*** Records to process ***

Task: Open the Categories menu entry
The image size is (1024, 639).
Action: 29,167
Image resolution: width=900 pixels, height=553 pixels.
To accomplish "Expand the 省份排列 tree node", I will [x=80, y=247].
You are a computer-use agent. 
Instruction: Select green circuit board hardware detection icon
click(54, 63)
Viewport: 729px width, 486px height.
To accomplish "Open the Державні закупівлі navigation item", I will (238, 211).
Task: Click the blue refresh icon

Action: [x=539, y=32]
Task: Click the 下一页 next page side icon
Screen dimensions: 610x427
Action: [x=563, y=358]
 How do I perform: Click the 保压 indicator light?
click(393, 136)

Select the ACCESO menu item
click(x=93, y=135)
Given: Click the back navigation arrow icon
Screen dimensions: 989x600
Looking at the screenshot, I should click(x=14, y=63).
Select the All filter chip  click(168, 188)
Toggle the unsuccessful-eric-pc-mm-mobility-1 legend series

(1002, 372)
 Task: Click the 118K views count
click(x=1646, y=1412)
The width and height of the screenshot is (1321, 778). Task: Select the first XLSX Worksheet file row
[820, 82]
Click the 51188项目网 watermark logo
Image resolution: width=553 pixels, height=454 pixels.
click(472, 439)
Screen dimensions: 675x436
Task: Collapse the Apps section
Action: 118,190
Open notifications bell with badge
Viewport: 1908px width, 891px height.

*** End of Records to process ***

**What you have to do**
Return the full listing unchanged.

**Exercise answer**
Task: Open the Categories menu entry
The image size is (1024, 639).
Action: 29,167
Image resolution: width=900 pixels, height=553 pixels.
To accomplish "Expand the 省份排列 tree node", I will [x=80, y=247].
You are a computer-use agent. 
Instruction: Select green circuit board hardware detection icon
click(54, 63)
Viewport: 729px width, 486px height.
To accomplish "Open the Державні закупівлі navigation item", I will (238, 211).
Task: Click the blue refresh icon

Action: [x=539, y=32]
Task: Click the 下一页 next page side icon
Screen dimensions: 610x427
Action: [x=563, y=358]
 How do I perform: Click the 保压 indicator light?
click(393, 136)

Select the ACCESO menu item
click(x=93, y=135)
Given: Click the back navigation arrow icon
Screen dimensions: 989x600
Looking at the screenshot, I should click(x=14, y=63).
Select the All filter chip  click(168, 188)
Toggle the unsuccessful-eric-pc-mm-mobility-1 legend series

(1002, 372)
 Task: Click the 118K views count
click(x=1646, y=1412)
The width and height of the screenshot is (1321, 778). Task: Select the first XLSX Worksheet file row
[820, 82]
Click the 51188项目网 watermark logo
Image resolution: width=553 pixels, height=454 pixels.
click(472, 439)
Screen dimensions: 675x436
Task: Collapse the Apps section
Action: 118,190
Open notifications bell with badge
Viewport: 1908px width, 891px height.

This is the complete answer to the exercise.